Friday, February 5, 2016

New molecule, BHLHe40, links adjuvant activity of pertussis toxin to T cell pathogenicity in brain inflammation

Multiple sclerosis (MS) is a human neuro-inflammatory disease of autoimmune nature. Mouse model of MS is called experimental autoimmune encephalomyelitis (EAE) and it's induction in mice depends on dirty little secret: to induce EAE, mice are injected not just with peptide derived from myelin oligodendrocyte glycoprotein (MOG35-55) emulsified in CFA (to activate T cells) but mice are also injected with the co-adjuvant pertussis toxin (PTX), an ADP-ribosylating exotoxin derived from Bordetella pertussis (PTX is a whooping cough toxin that has been shown to be necessary for MS induction in this mouse model). No one really knows how or what way PTX primes mice for MS/EAE induction or why we even needed it in the first place (by the way, next time you hear that another drug failed in clinical trial for multiple sclerosis you know now it is because mouse model is completely artificial).

In this regard, new paper in Journal of Experinental Medicine is of interest.
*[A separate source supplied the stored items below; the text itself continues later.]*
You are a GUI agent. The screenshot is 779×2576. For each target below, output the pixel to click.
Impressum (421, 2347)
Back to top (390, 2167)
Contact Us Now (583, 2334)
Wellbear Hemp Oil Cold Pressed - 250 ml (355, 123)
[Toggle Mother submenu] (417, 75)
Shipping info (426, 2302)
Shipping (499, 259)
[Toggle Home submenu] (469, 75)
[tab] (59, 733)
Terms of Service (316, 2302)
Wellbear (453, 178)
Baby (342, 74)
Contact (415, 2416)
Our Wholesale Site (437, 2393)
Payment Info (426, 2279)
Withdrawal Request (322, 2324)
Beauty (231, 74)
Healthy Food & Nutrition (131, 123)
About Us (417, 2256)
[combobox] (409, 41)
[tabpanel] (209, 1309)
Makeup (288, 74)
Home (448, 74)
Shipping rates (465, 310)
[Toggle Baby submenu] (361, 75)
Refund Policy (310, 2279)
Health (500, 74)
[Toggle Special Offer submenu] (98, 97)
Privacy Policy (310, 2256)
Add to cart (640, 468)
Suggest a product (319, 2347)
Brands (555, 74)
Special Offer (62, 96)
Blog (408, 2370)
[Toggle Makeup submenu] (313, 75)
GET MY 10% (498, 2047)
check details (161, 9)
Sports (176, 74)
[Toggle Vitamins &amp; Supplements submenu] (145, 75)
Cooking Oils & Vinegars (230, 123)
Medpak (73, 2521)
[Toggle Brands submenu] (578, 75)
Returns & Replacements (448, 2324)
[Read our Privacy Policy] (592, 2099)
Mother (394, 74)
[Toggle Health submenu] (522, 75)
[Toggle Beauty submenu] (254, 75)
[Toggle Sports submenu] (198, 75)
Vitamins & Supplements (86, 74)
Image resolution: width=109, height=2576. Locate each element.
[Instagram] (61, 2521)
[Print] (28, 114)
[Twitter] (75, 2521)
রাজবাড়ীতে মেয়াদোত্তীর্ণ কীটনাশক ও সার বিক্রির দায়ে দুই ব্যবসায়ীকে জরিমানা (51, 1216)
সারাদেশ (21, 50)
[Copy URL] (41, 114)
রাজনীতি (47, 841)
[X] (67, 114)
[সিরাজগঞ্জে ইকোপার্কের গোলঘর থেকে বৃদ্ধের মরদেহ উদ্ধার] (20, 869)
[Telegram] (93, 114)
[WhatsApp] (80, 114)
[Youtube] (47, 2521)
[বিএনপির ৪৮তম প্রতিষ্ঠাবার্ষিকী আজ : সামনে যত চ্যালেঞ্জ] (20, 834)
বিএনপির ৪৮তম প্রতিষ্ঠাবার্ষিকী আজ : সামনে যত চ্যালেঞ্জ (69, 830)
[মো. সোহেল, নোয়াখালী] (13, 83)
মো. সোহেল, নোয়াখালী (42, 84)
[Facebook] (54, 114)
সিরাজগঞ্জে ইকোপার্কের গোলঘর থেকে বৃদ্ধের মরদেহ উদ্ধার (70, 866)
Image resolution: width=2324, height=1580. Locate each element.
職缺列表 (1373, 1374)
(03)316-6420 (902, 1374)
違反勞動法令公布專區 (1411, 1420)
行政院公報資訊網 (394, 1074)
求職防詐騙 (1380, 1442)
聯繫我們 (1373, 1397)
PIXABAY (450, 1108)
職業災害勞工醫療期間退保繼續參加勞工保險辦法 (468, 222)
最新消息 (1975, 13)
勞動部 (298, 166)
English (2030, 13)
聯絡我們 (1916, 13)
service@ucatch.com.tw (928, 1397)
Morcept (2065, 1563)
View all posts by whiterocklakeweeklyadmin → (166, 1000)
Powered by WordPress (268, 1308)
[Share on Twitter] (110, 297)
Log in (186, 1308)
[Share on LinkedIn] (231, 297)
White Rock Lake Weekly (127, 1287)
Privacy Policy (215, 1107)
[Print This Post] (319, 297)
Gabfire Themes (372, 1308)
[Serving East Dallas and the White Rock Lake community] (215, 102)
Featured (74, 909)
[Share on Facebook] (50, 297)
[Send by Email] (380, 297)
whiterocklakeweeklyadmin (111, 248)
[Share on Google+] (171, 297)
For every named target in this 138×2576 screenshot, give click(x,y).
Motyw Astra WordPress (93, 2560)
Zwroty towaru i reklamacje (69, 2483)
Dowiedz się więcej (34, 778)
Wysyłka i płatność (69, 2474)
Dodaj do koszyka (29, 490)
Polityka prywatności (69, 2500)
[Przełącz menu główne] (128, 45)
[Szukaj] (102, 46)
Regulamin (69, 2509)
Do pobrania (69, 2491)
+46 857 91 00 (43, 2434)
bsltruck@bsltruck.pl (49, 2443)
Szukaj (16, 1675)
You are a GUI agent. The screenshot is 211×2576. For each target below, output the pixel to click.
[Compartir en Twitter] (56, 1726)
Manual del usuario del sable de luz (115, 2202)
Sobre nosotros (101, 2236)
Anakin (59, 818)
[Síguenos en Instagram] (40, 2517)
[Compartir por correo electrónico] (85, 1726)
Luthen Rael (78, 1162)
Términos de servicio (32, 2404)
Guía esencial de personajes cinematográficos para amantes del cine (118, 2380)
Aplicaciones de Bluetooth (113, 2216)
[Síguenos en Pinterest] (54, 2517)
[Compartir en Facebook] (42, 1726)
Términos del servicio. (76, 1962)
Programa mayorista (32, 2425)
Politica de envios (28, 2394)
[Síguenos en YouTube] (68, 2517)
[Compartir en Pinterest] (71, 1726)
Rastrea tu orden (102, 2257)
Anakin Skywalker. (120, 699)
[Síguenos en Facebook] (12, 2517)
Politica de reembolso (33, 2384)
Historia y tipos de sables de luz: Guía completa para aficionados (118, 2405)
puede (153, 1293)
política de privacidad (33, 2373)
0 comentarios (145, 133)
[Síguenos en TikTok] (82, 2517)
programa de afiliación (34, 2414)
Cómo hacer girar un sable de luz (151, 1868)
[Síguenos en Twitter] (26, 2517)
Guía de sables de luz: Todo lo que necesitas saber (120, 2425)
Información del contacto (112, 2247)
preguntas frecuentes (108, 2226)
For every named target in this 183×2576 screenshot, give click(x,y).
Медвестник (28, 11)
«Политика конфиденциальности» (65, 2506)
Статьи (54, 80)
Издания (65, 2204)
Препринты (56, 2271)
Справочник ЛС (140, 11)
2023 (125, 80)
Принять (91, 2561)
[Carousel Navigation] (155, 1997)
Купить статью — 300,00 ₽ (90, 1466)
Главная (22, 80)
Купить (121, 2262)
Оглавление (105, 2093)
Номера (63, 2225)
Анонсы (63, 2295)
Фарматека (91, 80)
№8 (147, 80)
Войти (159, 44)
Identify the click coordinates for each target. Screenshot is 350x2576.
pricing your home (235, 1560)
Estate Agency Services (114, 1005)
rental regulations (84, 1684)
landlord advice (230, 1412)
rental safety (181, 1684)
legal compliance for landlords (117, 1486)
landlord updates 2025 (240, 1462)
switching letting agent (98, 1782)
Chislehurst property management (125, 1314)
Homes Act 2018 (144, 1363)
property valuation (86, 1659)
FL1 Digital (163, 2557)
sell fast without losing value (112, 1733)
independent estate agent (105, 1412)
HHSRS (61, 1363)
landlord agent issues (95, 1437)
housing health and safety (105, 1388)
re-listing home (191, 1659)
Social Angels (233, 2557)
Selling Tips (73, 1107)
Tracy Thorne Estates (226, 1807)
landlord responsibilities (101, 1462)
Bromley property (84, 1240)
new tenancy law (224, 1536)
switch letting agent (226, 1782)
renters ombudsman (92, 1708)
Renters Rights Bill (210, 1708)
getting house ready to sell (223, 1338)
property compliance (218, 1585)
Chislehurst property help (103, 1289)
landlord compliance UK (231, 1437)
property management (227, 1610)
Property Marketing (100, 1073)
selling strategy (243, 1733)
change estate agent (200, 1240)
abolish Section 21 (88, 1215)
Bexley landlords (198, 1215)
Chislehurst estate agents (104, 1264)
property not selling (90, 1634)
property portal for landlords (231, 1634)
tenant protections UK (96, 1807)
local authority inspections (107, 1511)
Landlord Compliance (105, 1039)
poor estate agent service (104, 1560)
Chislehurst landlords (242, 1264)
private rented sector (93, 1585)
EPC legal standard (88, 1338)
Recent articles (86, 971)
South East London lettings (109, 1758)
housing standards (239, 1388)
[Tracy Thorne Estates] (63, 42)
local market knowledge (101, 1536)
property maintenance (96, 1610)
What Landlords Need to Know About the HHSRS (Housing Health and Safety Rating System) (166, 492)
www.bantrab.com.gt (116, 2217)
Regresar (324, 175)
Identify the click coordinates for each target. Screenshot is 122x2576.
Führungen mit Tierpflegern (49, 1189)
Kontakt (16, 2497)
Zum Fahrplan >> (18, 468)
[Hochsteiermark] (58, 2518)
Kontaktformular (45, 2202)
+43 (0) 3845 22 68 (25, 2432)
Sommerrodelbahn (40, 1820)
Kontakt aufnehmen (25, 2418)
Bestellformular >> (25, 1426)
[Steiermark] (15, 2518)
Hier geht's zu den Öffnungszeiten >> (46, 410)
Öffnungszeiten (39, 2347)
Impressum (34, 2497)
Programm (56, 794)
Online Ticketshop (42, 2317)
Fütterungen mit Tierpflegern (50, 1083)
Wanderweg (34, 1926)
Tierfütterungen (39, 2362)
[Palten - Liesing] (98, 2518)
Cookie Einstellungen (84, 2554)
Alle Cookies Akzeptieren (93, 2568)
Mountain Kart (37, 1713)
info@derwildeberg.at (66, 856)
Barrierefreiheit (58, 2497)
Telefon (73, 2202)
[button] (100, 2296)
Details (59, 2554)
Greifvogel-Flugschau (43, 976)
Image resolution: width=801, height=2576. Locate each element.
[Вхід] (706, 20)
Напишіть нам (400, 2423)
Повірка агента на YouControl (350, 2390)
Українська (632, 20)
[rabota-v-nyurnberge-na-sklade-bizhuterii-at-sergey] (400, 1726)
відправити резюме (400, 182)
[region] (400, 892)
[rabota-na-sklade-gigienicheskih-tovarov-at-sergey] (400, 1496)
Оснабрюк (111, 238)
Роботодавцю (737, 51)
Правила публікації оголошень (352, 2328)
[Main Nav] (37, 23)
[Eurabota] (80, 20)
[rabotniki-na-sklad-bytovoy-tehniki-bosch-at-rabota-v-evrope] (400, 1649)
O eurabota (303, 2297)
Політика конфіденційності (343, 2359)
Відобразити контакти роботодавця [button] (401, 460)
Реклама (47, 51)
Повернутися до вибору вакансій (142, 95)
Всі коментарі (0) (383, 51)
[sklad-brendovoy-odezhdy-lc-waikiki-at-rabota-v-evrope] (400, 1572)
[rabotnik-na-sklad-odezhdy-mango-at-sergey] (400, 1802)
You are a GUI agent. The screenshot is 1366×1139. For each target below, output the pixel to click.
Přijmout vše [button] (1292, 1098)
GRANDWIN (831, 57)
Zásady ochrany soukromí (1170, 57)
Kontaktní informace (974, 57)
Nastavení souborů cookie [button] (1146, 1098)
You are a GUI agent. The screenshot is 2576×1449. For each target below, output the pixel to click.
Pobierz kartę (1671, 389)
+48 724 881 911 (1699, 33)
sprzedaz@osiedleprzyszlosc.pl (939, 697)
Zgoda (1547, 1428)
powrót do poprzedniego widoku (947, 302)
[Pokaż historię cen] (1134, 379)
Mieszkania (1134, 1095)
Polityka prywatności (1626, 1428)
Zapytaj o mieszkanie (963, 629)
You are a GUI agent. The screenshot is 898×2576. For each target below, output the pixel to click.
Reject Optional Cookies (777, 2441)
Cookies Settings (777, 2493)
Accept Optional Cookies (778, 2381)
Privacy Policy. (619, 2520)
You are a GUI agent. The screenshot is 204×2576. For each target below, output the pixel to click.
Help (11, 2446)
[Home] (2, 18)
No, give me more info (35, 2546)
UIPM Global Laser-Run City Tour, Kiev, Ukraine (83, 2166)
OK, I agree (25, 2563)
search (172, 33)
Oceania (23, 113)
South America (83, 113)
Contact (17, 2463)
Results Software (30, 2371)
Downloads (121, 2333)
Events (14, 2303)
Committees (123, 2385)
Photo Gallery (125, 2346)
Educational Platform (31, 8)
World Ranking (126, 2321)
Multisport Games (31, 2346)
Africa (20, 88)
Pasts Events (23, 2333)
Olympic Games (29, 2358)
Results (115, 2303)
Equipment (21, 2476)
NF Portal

The authors report that transcription factor basic helix–loop–helix family member e40 (BHLHe40) was required for adjuvant activity of PTX for EAE development.

Using BHLHe40GFP mice the authors first showed that CD4 T cells expressing GFP (surrogate marker for BHLHe40) were enriched for effector T cells expressing cytokines implicated in EAE pathology (IFN-γ, IL-17, GM-CSF).

Next, the authors showed that ADP-ribosylating activity of PTX was necessary to augment GFP/BHLHe40 expression in T cells and to induce EAE.


Adoptive transfer of BHLHe40-deficient 2D2 T cells (that are specific for MOG peptide) confirmed that BHLHe40 expression was required for T cell pathogenicity in EAE.


In summary, this study showed that during EAE induction PTX sensitizes both innate cells (for IL-1 production) and adaptive immune T cells (for GM-CSF and IFN-γ production) via action of BHLHe40.